次に、核兵器が人類の生存を脅かす非人道的兵器であるとはいえ、それは戦争目的を達成しようとする「手段」であることには変わりないことを認識する必要がある。戦争を抑止するためには戦争そのものを無くすことが根本であって、特定の国の非核化を推進することは(重要ではあるが)一つのアプローチにすぎない。戦争抑止、戦争根絶という肝心の目標を見失って「非核化」だけを主張することは、結局、核大国による核独占戦略を擁護し、それに追随する結果しかもたらさない。

 今回の米朝首脳会談に関して云えば、アメリカのトランプ大統領と北朝鮮の金正恩委員長が「新たな米朝関係や朝鮮半島における永続的で安定した平和体制を構築するため、包括的で深く誠実に意見交換を行った」こと自体が歴史的な成果なのであって、両者が「1.アメリカと北朝鮮は両国の国民の平和と繁栄の願いに基づいて、新しい関係を樹立するため取り組んでいくことを約束する」「2.アメリカと北朝鮮は、朝鮮半島において永続的で安定した平和な体制を構築するために努力する」「3.2018年4月27日の板門店宣言を再確認し、北朝鮮は朝鮮半島の完全な非核化に向けて取り込むことを約束する」と共同声明で確認したことは高く評価されなければならない。

 この事態を歴史家である保阪正康の言葉を借りて言えば、20世紀の積み残しの課題である朝鮮戦争が終結宣言には至らなかったとはいえ、両国の平和協定への動きは、「平和協定は北朝鮮の非核化、米国による体制保証の前提でもあり、この方向が確認されたこと自体、朝鮮戦争は休戦から終戦の段階に入り、いわば両国間の戦争状態は終わったとの言い方もできる」(毎日新聞2018年6月16日)との観点が重要だ。東西冷戦時代の残滓を一掃し、朝鮮半島の平和と安全を保障することは、アジア諸国間の緊張関係を解きほぐし、軍事費を抑制して国土の平和利用を推進する一大転換点になる可能性を秘めているからだ。共同声明最後の「トランプ大統領と金正恩委員長は、新たな米朝関係の発展と朝鮮半島と世界の平和や繁栄安全のために協力していくことを約束する」との一節は、朝鮮戦争終結への展望を示したものとして注目される所以である。

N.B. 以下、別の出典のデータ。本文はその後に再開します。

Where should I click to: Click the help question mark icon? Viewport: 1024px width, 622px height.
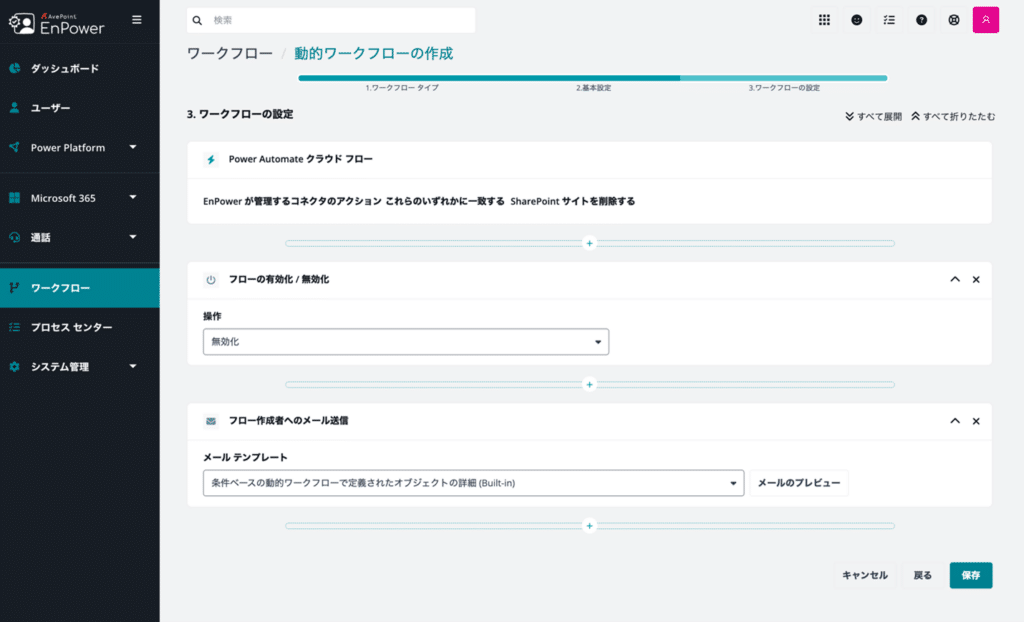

 加えて、米朝首脳会談が安倍外交の方針転換を否応なしに迫ることになった点も注目される。北朝鮮がCVIDを実行するまで最大限の圧力をかけ続けることを国是としてきた安倍政権は、ここに来て進退窮まる状況に追い込まれたからだ。対米追随外交がトランプ大統領による急速な方針転換に付いていけず、これまでの強硬一点張りの圧力路線を変更せざるを得なくなったのである。安倍首相は日朝首脳会談の実現に向かって舵を切ったというが、拉致問題の解決一つを取って見ても数々の条件が満たされなければ「会談しない」との態度は崩していない。また、首脳会談が実現しても「騙されない」と広言する始末だ。つまり、朝鮮半島の平和実現のために日本がどのような役割を果たすかという外交戦略がなく、相手が条件を飲めば「会談してもよい」というのが基本姿勢なのだ。これではまとまる話もまとまらない。

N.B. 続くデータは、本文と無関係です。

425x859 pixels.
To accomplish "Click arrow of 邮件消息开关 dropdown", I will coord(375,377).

 安倍政権の苦境を察してか、読売・産経両紙は早速援護射撃に乗り出している。米朝首脳会談の翌日6月13日の読売社説は、「『和平』ムード先行を警戒したい」「合意は具体性に欠ける」「圧力の維持が必要だ」などと相変わらずの強硬路線を主張し、それでいて「日朝会談への環境整備を」などと虫のいいことを並べている。方針転換しなければおよそ日朝会談の実現など不可能だというのに、それでいて論調を変えることができないのだから「もはや救いがたい」と言うべきだろう。

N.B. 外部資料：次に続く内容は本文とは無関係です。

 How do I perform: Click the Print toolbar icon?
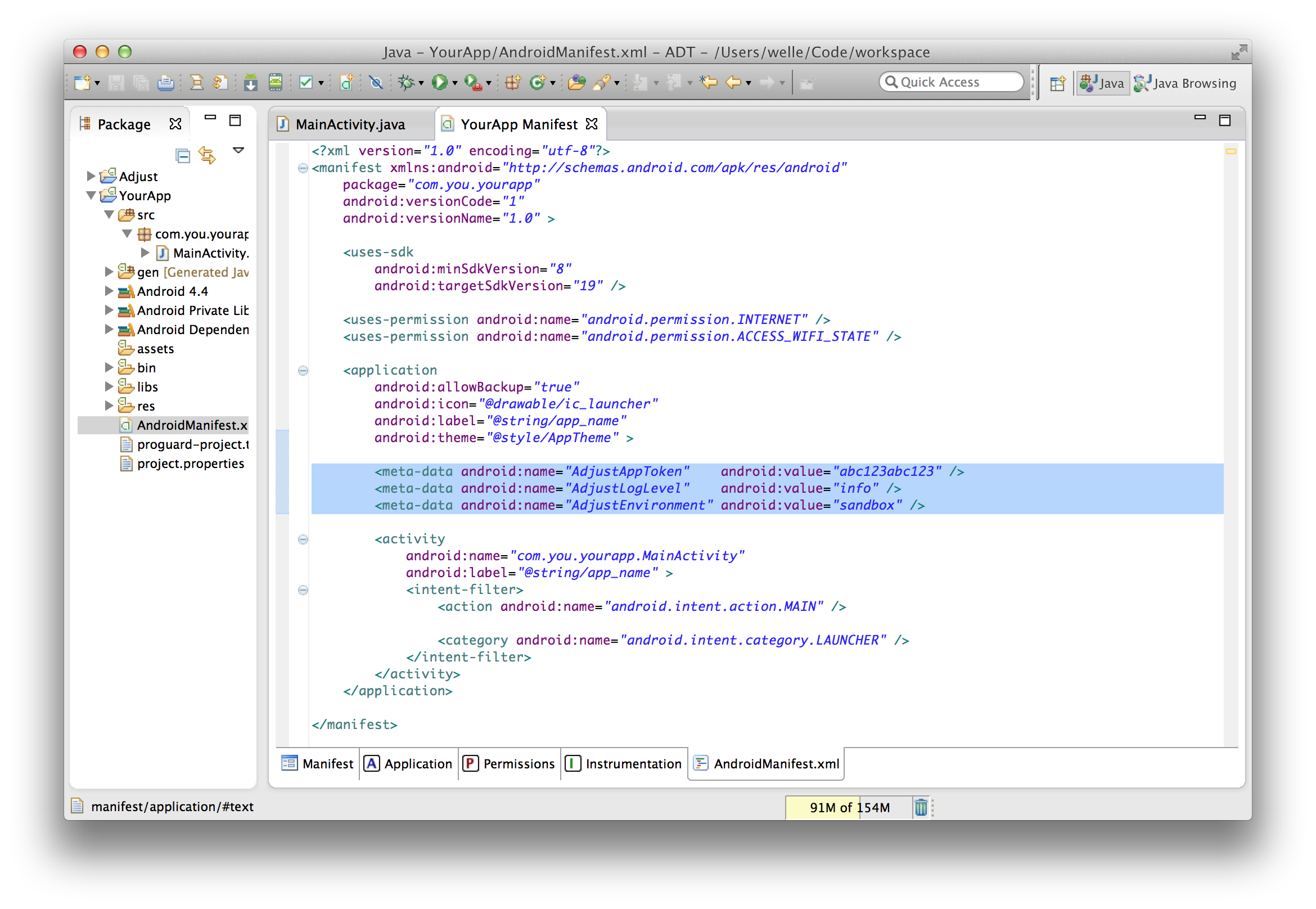click(x=166, y=83)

 産経の6月13日主張(社説)に至っては、「金委員長に最低限約束させるべきは、北朝鮮が持つ核兵器などすべての大量破壊兵器と弾道ミサイルについて『完全かつ検証可能で不可逆的な廃棄(CVID)』であるのに、できなかった」「北朝鮮から核・弾道ミサイルなどの脅威を取り除くうえで具体的にどのような状態を目指すか。その『目標』と時間的目安も含む『道筋』について、はっきり決められなかった」と会談の成果を全否定し、「金委員長から内実を伴う核放棄を引き出せなかった交渉に、限界を指摘せざるを得ない」と主張している。おまけに、「理解できないのは、経済制裁と並んで効果的に働いてきた軍事的圧力をここへきて弱めようとしている点だ。米朝間で対話が継続している間は、米韓合同軍事演習は『挑発的』だとして、やらない意向を示したのは誤った判断だ」とまで言うのだから、産経が「防衛省の広報紙」だといわれるのも不思議ではない。

 安倍政権は、アメリカ頼みの追随外交に終始してきた結果、北朝鮮問題に関しては常に「蚊帳の外」に置かれてきた。しかし、このままでは外交の主導権は取れず、お金だけを支払うことにもなりかねない。「蚊帳の外」にいながらせっせとお金だけを運ぶ役割を仰せつかるとは如何にも情けない。安倍政権にかわって自主独立外交を推進できる政権の登場が待たれる。